* [Problem statement] Pick out every line below that contains the string "Instruction", with case counting, and copy those lines.

### Excerpted records ###

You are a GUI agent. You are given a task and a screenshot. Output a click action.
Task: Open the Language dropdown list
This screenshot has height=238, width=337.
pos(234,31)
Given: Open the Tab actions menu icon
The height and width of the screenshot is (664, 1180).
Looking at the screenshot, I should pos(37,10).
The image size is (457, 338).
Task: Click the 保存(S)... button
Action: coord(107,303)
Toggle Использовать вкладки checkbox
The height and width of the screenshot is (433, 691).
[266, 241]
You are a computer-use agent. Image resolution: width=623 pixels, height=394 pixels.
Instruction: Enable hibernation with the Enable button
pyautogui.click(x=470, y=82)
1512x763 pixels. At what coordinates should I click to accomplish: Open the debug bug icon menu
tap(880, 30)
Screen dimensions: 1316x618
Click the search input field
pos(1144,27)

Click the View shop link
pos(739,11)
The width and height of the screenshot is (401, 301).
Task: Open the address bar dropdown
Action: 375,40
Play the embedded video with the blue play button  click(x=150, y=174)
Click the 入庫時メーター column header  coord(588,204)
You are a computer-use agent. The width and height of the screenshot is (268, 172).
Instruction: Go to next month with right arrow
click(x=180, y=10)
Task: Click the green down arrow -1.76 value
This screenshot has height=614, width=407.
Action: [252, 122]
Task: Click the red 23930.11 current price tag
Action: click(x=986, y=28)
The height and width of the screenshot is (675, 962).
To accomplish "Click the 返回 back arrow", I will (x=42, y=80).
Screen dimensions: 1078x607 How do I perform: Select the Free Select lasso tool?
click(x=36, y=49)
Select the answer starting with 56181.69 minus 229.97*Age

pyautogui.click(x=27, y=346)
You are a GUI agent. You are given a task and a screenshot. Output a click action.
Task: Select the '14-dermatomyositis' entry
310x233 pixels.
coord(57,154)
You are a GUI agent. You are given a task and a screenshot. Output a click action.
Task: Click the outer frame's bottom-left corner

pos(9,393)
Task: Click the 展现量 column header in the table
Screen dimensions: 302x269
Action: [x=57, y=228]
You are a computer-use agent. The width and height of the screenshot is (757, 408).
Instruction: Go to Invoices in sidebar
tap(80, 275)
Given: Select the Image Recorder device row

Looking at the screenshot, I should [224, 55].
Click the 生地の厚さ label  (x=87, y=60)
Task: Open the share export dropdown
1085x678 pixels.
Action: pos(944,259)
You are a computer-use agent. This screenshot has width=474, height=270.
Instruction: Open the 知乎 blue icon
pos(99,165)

###

* [Task response]
Instruction: Enable hibernation with the Enable button
Instruction: Go to next month with right arrow
Instruction: Go to Invoices in sidebar
Instruction: Open the 知乎 blue icon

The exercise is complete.